June 1, 2018 | Posted in WooFPAK Heroes

For the first time in Chase’s life, he isn’t excited about going on a run.

In fact, the closer it gets to their time of departure, the more nervous he becomes. The poor dog can’t understand why his companions don’t feel the same way. Can’t they tell there’s something wrong with the Youghiogheny River Lake? Can’t they tell they shouldn’t be here?

No, no, no, it doesn’t seem like they can tell that.

It makes Chase feel small, and scared, and alone.

All those things are just even worse when he gets hooked up to the lead. WooFDriver pauses, running a hand through Chase’s thick fur. “Hey, buddy. You feeling okay?”

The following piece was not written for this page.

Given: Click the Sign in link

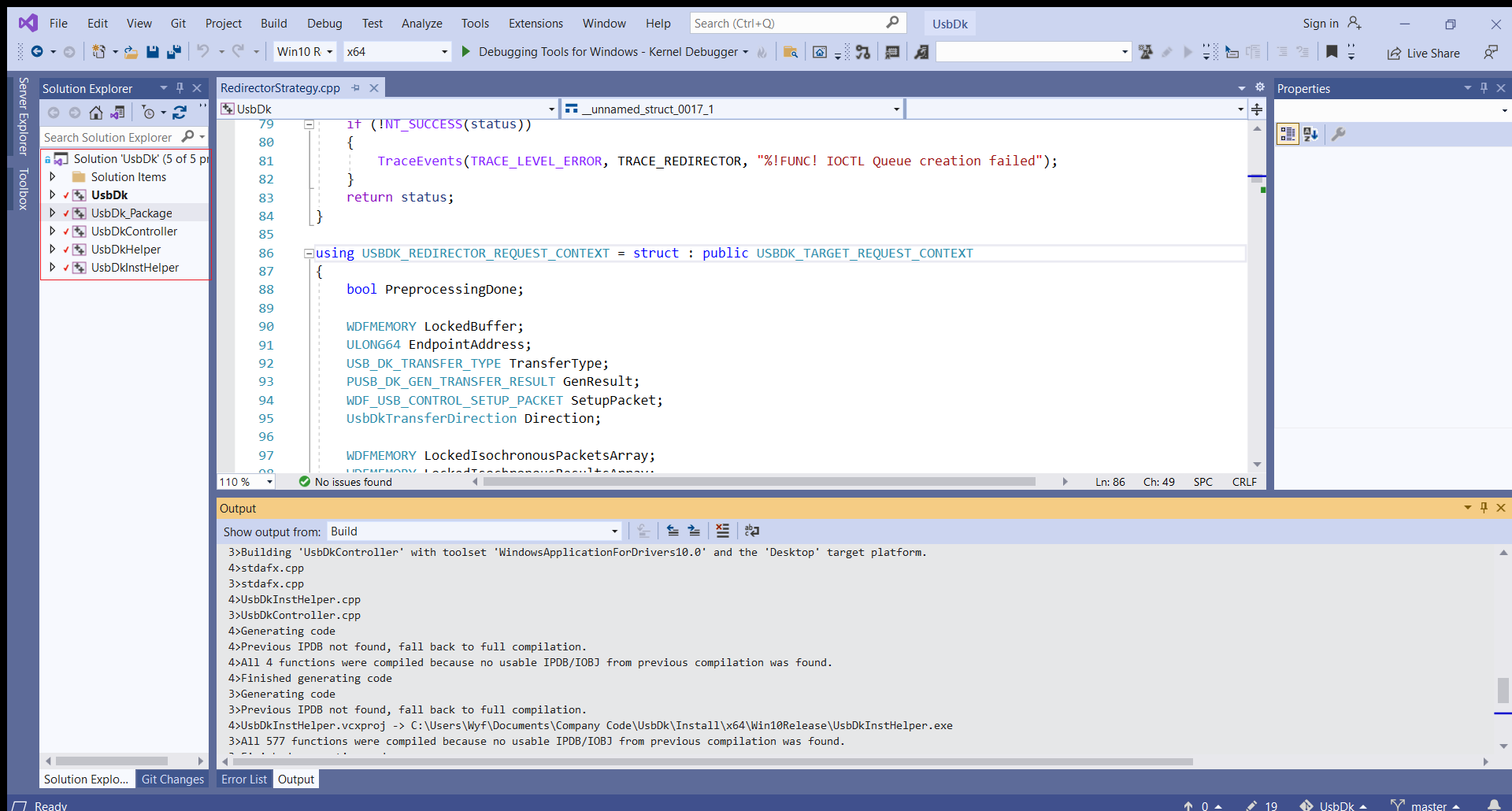Looking at the screenshot, I should click(1321, 23).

Chris frowns. “He’s been acting a little off this afternoon.”

“Maybe it’s from being cooped up for so long,” offers Rhett.

WooFDriver frowns. “Maybe. He just…looks tired, I think.”

Chase starts to whine, but Jag shoots him a nasty look, so he doesn’t. Instead, he leans into WooFDriver’s touch and tries to take a bit of comfort from the human. There might be something wrong with the Youghiogheny River Lake, but that doesn’t mean there’s anything wrong with the forest.

Right?

Right?

And even if there is, WooFDriver – he’s smart enough to avoid it.

At least, that’s what Chase hopes.

They leave just before dawn, because the forest is four miles down from where the Jumbo Jet is parked. The plan, according to WooFDriver, is to first go to the Outflow Recreation Area, cut through the forest, and end up at Tub Run by morning, where the Jumbo Jet and the Pit Crew will meet them.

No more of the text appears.